Africa disease centre rejects Tanzania's claim its coronavirus tests are faulty

07 May 2020 - 17:07 By Giulia Paravicini
subscribe Just R20 for the first month. Support independent journalism by subscribing to our digital news package.
Subscribe now
John Nkengasong, Africa's director of the Centre for Disease Control (CDC), speaks during an interview at the AU headquarters in Addis Ababa, Ethiopia, on March 11 2020. Nkengasong on Thursday rejected Tanzanian President John Magufuli's assertion that the imported test kits were faulty.
John Nkengasong, Africa's director of the Centre for Disease Control (CDC), speaks during an interview at the AU headquarters in Addis Ababa, Ethiopia, on March 11 2020. Nkengasong on Thursday rejected Tanzanian President John Magufuli's assertion that the imported test kits were faulty.
Image: REUTERS/Tiksa Negeri/File Photo

The head of the Africa Centres for Disease Control and Prevention (CDC) on Thursday rejected an assertion by Tanzania's president that coronavirus tests it supplied are faulty.

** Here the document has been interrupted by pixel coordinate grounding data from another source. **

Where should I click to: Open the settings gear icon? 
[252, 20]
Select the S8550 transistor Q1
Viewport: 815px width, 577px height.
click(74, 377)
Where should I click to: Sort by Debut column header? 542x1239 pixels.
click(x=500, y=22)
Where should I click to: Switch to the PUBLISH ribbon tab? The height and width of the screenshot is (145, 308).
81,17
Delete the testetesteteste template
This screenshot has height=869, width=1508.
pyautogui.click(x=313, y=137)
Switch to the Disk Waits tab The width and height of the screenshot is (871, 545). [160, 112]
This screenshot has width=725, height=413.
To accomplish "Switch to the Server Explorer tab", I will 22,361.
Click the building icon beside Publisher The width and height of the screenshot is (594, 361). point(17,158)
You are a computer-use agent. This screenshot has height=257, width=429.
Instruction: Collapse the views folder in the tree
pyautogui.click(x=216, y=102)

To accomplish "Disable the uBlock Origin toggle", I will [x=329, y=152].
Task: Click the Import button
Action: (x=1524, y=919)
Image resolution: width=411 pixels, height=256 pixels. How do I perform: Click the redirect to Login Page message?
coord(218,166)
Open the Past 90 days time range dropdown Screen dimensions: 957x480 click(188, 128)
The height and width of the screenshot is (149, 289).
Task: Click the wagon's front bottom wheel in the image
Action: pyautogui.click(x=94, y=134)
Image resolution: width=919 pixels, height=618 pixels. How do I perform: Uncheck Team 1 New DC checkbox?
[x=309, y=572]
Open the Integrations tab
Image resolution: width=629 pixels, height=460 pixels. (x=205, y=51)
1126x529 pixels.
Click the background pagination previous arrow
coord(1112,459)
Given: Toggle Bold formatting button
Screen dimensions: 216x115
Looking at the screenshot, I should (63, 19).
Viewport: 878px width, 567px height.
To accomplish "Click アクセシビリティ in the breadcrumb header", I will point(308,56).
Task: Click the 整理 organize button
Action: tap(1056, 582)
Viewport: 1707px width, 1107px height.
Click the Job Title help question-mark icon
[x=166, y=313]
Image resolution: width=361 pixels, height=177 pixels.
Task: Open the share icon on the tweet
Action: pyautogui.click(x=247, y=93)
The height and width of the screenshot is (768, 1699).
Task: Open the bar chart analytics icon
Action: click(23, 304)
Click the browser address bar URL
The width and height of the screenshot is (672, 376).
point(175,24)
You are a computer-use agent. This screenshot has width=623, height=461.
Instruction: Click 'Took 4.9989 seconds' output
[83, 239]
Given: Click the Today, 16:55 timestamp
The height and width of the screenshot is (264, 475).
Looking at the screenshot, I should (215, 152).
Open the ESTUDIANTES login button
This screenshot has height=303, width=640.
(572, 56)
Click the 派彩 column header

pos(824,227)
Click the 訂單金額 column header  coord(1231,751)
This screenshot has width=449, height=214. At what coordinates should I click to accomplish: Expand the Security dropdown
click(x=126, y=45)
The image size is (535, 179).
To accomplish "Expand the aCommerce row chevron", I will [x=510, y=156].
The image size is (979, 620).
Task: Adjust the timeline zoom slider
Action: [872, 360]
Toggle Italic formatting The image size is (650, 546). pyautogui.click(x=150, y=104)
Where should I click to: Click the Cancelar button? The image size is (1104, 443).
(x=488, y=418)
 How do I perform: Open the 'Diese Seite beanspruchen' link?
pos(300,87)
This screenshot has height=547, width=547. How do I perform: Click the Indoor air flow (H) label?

Tanzania's government spokesperson said a team was conducting investigations on the laboratory that conducted the tests, and the outcome will be made public once complete. The World Health Organisation (WHO) expressed confidence in the tests.

On Sunday, Tanzanian President John Magufuli said the imported test kits were faulty after they had returned positive results on a goat and a pawpaw - among several non-human samples submitted for testing, with technicians left deliberately unaware of their origins.

The next day, the head of the national health laboratory in charge of testing was suspended. The president did not say why the authorities had been initially suspicious of the tests.

"The tests that Tanzania is using, we know they are working very well," John Nkengasong told journalists.

The Africa CDC, along with the Jack Ma Foundation, a charity founded by the Chinese billionaire, supplied the tests, Nkengasong said.

Ma, founder of Alibaba, has donated thousands of tests kits, masks and protective gear to African nations and the equipment is being used across the continent. No other countries have made public complaints about the tests.

"We are very instrumental in training, providing training to nearly all countries and providing them with test kits. We've also in the last couple of weeks and months distributed tests from the Jack Ma Foundation that have been validated and proven to be very, very reliable," Nkengasong said.

Hassan Abbas, Tanzania's chief government spokesperson, said the government had formed a team of experts to examine the lab that conducted the tests, and it would give the outcome of the results once completed.

"What the president said was based on initial tests run by using animals ... to test the veracity of the test results," Abbas said.

"Our worry was based on empirical findings. Once the team finalises its work we will know the gravity of the lapses in the machines."

Tanzania, where places of worship remain open, has at least 480 confirmed cases and 18 deaths, the fourth-highest case load in Eastern Africa. But the data is from Sunday, the most recent day the government released figures.

Almost all other African nations release daily reports on the latest tallies on infections, fatalities and recoveries. Tanzania's lag has prompted criticism from the country's opposition that the government is being secretive.

Asked about Tanzania's questioning of the tests, WHO Africa head Matshidiso Moeti said on a teleconference with the media: “We are convinced that the tests that have been provided ... both through procurement through WHO and those that came through Jack Ma donations, were not contaminated with the virus.”

Africa's testing capacity has expanded sharply but it has still carried out only around 685 tests per million people, according to a Reuters tally of figures from the Africa CDC. By comparison, Europe has carried out nearly 17-million tests, or just under 23,000 per million.